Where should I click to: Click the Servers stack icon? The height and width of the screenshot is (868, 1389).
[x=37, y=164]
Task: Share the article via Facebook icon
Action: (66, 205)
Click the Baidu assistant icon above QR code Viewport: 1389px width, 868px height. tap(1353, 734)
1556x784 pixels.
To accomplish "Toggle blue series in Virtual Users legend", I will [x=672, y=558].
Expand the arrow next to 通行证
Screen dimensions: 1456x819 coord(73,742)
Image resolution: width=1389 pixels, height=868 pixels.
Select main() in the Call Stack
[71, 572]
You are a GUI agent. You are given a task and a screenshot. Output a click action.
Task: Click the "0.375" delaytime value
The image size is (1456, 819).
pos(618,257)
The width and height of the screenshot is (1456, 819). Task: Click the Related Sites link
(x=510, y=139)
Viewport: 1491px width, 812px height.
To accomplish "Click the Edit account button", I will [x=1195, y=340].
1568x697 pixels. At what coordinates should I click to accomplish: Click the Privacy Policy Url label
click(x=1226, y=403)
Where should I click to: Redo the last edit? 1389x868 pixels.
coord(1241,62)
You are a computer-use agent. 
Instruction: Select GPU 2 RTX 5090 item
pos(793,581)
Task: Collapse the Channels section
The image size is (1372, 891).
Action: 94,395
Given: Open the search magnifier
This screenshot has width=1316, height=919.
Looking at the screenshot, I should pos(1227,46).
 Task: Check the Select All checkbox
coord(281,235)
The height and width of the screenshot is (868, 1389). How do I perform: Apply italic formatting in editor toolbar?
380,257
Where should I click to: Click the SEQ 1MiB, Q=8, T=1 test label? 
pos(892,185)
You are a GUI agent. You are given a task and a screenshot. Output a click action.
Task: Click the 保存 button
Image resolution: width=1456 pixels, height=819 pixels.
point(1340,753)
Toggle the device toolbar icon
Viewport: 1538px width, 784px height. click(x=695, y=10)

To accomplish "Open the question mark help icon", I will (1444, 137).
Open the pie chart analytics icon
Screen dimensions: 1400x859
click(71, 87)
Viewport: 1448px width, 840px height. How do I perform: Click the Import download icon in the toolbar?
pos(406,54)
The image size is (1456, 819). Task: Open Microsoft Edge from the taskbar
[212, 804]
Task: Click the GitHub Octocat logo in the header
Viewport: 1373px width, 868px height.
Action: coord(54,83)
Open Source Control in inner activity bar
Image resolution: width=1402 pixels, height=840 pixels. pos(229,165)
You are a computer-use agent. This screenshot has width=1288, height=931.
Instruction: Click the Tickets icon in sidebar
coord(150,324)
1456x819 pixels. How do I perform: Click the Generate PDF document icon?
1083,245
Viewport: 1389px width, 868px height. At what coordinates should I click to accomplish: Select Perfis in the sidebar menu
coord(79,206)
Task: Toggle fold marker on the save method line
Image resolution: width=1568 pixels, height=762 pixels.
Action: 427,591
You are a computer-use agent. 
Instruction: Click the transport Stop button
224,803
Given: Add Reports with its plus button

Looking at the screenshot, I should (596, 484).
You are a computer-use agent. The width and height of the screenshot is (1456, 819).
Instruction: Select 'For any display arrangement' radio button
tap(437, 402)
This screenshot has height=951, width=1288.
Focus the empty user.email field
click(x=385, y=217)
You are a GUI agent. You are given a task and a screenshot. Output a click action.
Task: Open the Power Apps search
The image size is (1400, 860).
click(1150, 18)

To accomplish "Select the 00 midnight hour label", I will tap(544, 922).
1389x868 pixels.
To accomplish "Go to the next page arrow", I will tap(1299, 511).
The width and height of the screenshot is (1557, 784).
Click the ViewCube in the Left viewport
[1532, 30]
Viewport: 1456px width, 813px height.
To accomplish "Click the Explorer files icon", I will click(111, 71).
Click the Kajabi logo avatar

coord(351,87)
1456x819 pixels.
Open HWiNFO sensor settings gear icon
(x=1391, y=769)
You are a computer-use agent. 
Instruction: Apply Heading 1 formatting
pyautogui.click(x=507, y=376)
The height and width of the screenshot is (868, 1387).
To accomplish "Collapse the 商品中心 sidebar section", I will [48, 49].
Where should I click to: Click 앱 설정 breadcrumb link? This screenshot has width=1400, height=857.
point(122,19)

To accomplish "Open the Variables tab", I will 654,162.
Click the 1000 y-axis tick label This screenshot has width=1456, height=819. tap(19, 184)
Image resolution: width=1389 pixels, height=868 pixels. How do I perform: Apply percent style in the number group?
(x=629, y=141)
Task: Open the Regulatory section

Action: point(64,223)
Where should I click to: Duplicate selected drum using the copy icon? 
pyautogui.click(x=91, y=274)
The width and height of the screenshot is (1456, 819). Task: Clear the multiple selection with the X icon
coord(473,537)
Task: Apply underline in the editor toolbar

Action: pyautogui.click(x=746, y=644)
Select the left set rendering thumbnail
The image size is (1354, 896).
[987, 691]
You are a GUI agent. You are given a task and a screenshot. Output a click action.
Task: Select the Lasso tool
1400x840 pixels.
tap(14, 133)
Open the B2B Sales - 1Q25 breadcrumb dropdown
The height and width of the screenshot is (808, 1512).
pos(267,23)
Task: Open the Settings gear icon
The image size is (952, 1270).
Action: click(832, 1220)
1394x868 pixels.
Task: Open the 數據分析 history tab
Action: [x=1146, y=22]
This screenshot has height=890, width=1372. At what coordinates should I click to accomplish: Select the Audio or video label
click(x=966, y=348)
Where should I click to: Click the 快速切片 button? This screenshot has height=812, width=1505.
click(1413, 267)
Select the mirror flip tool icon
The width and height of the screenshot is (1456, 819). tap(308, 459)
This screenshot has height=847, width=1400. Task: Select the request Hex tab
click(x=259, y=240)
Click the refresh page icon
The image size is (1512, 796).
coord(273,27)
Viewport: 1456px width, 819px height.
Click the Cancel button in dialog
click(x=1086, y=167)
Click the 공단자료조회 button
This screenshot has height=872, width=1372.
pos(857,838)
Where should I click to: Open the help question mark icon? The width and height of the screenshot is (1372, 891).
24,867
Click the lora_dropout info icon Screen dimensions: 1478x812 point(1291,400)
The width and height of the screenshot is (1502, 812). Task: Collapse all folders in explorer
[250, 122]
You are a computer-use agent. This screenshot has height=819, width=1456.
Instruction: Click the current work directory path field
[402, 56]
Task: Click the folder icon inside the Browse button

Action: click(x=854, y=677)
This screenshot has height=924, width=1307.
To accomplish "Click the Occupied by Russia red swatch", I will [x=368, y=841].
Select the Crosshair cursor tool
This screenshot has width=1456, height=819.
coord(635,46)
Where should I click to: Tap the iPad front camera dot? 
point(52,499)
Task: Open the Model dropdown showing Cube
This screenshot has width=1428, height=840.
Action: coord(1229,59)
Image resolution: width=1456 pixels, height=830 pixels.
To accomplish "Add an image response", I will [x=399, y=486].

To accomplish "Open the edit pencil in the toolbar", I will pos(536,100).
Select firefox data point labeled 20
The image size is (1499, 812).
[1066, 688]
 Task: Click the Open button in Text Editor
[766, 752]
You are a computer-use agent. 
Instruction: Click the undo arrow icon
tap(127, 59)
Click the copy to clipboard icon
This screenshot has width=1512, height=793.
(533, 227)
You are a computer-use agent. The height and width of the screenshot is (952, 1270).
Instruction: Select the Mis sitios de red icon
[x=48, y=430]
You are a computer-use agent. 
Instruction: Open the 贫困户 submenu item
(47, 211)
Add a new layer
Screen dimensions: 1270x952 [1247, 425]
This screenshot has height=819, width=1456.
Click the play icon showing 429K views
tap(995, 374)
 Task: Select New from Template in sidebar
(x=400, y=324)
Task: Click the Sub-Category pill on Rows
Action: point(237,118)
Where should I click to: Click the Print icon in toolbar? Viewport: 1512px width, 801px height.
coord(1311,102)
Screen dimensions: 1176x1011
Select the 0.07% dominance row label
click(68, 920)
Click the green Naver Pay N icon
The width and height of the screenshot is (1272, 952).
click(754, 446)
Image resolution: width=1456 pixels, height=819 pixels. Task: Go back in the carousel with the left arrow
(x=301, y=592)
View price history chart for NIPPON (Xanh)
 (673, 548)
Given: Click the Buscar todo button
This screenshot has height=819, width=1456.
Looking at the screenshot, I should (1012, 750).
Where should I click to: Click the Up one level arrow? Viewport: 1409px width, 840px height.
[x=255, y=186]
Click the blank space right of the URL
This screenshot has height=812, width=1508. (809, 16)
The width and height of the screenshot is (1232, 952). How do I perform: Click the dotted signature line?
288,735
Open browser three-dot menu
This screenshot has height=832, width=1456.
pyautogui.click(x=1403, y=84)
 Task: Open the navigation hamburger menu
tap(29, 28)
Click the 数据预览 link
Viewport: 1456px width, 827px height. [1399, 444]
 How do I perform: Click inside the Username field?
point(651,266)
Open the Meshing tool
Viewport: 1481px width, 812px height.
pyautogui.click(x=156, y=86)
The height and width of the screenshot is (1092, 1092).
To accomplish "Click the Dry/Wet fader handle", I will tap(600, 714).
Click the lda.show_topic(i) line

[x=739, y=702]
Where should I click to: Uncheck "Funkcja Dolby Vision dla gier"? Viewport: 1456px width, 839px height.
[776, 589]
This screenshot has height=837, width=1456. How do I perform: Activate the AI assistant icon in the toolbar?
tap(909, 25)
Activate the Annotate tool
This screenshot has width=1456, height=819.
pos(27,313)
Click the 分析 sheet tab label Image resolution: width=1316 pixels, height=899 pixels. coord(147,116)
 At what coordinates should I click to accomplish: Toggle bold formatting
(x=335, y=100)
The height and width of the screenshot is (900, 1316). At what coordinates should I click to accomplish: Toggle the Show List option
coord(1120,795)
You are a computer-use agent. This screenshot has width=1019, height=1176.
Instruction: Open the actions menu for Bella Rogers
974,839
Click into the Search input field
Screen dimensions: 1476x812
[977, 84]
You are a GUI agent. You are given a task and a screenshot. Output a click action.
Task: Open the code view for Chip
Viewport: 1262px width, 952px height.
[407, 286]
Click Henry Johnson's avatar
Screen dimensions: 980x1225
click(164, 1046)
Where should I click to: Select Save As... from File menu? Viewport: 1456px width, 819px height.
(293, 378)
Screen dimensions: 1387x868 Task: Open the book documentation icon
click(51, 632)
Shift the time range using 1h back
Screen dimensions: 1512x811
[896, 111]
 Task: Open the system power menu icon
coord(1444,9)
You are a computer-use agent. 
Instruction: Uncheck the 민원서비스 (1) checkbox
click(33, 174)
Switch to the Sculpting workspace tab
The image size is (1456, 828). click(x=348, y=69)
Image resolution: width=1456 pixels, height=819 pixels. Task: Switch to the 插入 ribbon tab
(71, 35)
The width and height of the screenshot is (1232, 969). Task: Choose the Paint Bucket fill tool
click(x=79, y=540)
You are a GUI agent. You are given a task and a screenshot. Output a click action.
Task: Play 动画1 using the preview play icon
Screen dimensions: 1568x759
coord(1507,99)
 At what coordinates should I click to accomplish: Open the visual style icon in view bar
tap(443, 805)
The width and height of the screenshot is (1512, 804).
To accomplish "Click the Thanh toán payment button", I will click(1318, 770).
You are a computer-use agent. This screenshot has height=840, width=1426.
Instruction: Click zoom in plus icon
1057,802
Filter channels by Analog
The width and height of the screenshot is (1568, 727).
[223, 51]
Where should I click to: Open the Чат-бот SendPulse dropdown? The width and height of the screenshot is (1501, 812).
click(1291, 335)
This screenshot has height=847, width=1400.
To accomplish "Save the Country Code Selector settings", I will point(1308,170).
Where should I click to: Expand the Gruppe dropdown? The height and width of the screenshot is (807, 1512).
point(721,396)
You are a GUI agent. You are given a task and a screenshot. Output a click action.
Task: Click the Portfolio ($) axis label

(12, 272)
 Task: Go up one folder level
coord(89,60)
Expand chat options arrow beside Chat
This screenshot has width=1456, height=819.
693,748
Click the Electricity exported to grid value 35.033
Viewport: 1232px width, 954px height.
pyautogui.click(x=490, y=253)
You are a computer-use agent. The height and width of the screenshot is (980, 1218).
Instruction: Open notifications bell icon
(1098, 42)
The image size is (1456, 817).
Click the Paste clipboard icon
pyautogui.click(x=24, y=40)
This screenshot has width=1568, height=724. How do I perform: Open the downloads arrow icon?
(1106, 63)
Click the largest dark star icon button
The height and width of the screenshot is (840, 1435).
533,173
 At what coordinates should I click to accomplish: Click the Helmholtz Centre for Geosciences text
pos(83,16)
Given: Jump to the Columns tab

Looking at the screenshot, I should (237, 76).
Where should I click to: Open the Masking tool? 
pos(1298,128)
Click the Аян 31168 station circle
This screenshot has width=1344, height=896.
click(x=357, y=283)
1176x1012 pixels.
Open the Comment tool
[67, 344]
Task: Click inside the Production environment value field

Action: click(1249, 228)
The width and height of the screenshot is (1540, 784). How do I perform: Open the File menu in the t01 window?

> **EXERCISE**: Only the lines from the one holding "Open the Comment tool" through the end of the listing should be given again, exactly and with both ends included.

> **EXPECTED OUTPUT**:
Open the Comment tool
[67, 344]
Task: Click inside the Production environment value field

Action: click(1249, 228)
The width and height of the screenshot is (1540, 784). How do I perform: Open the File menu in the t01 window?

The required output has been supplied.